Ah, but the Quake of 1989 was nothing to sneeze at! It wasn't the earthquake itself in 1906 that nearly devastated all of San Francisco. It was the fires, actually. And it was eventually all of the firefighters efforts that saved the burning City. Hence came the erection of Coit Tower, donated by Mrs. Coit as a tribute to all of the firefighters that had saved the City. As anyone who has ever seen Coit Tower and actually paid attention to what it looks like, it is shaped in the form of a fire nozzle used during that time period. More structural damage was actually seen in cities further north than San Francisco during the '06 quake, but with less fire damage. 50 miles north, almost the entire City of Santa Rosa was destroyed and although it was much smaller than San Francisco, it sustained more structural devastation and leveling of buildings than San Francisco actually did.

The one saving grace to San Francisco and the entire Bay Area has been the constant work of earthquake retrofitting. While not all of the older buildings, that have not had any remodeling done over the last 50 years, any new construction and any remodeling work done on older buildings must follow a strict earthquake retrofitting building code.
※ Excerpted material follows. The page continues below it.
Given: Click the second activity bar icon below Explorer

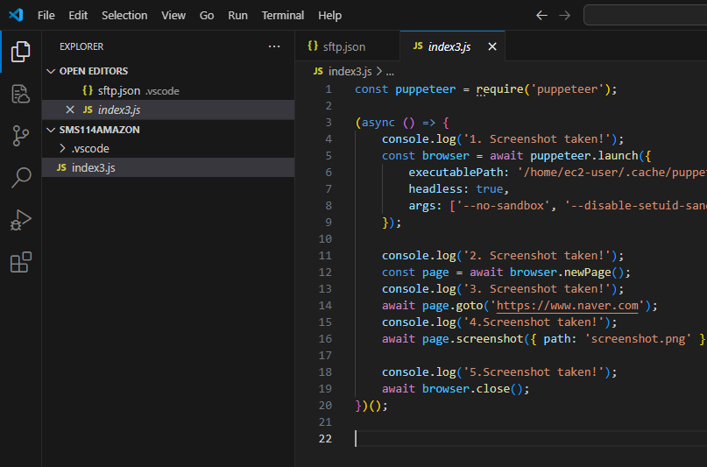Looking at the screenshot, I should (x=20, y=94).

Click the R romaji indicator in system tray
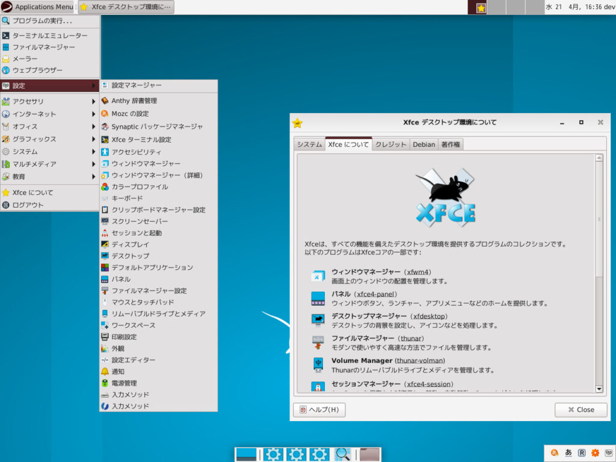(x=582, y=452)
This gives the buildings more pliability and flexibility to withstand the earths movements during a quake. I think, but I could be failing in memory, that The Exploratorium at The Palace of Fine Arts has an excellent earthquake module, showing not only what an earthquake feels like but how the buildings are now made to withstand a great deal of rocking and rolling.

I was about 40 miles north of San Francisco when the '89 one hit. I remember sitting at my desk thinking of my brother and sister in law being at Candlestick Park for the Giants and A's World Series, wishing I could be there too. Looking out the large glass windows to my right, I saw what looked like an enormous WAVE of land heading toward us, just rolling as easily as water. The cars across the parking lot rose and fell as they were lifted and set back down so easily it appeared. I was standing and my co-worker next to me was wheelchair bound. As soon as the "wave" began to roll under us, I saw his chair moving backwards and a look of sheer horror on his face. I stepped the ten or so steps over to him, finding it very hard to keep my equilibrium and balance and grabbed ahold of his chair to stop it from moving, locked his brake into place and just knelt beside him. He was as white as a ghost and grabbed my hand tight. Everything appeared to be happening in slow motion and after what seemed like forever but was only a few moments, it had passed. The heavy glass doors stopped their incessant flapping back and forth, the cars no longer rose and fell and the ground beneath us was once again flat.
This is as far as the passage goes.